Lieber Kollege Schippels, natürlich kann man politische Prioritäten setzen. Da unterscheiden wir uns auch alle. Die Umsetzung von Politik darf aber in Zukunft nicht nur auf Kosten der kommenden Generation geschehen. Das führt dazu, dass wir politische Prioritäten setzen können, aber das Konto nicht überziehen. Das ist etwas, das ganz, ganz klug ist. Frau Kollegin Heinold hat vorhin gesagt: Politische Beschlüsse müssen gegenfinanziert sein. Genau das ist richtig.
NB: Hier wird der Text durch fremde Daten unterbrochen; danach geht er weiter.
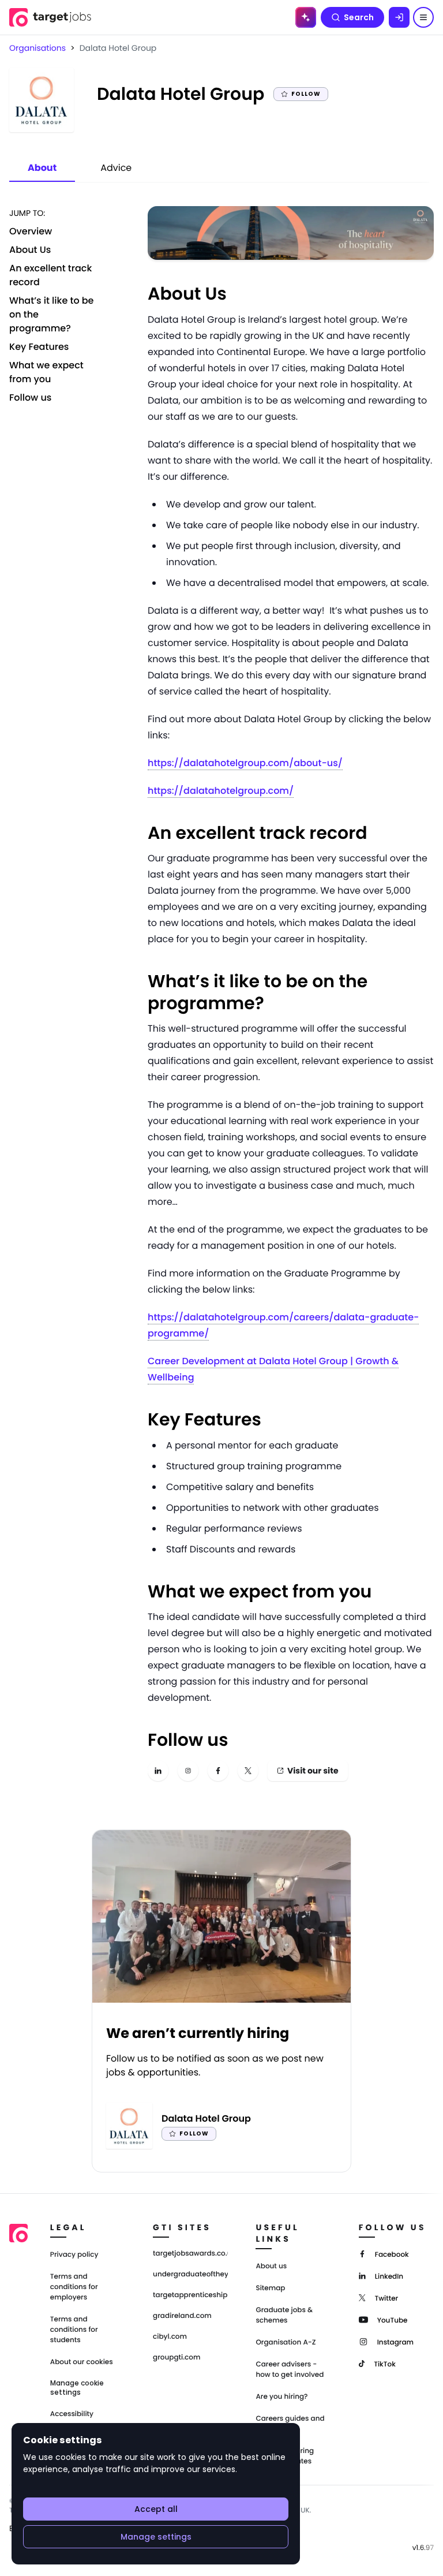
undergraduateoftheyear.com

Das heißt nicht, dass wir unsere soziale Kompetenz oder unsere soziale Gerechtigkeit irgendwo hier an der Tür abgeben,
aber es heißt, dass man sich einen Kopf macht, wie man die ganze Geschichte finanziert. Das ist auch gut so.
Meine Damen und Herren, gestatten Sie mir einen ergänzenden Hinweis. Herr Schippels war in seinem Beitrag der Meinung, wir sollten in jedem Jahr jeweils an die Grenze der zulässigen Neuverschuldung gehen, um damit weitere konsumtive Ausgaben zu finanzieren.
Wir werden am Jahresende vermutlich wieder einmal nur deshalb neue Schulden machen müssen, weil wir davon Zinsen für alte Schulden zahlen müssen - wieder einmal.
Ohne Zinsen für alte Schulden würden wir in diesem Jahr wahrscheinlich wieder einen Überschuss ausweisen.
- Jetzt stellen Sie wieder die Frage nach der Verantwortung. - Damit könnte man viele, viele schöne Dinge machen. Wir haben es in den vergangenen 20 Jahren erlebt, jedes Jahr an die Höchstgrenze dessen zu gehen, was zulässig ist, und zum selben Zweck zusätzlich auch noch die Veräußerung von Landesvermögen. Das hat uns nicht richtig vorangebracht. Deshalb sage ich: Je schneller wir davon wegkommen,
immer neue Schulden für Aufgaben zu machen, die wir eigentlich aus unserer eigenen Leistungsfähigkeit bezahlen müssten, desto besser ist es für unser Land. Wir müssten dann nicht Ausgaben für Zinsen tätigen, sondern für Bildung, für Forschung und für Infrastruktur. Das ist der richtige Weg, den wir gehen müssen.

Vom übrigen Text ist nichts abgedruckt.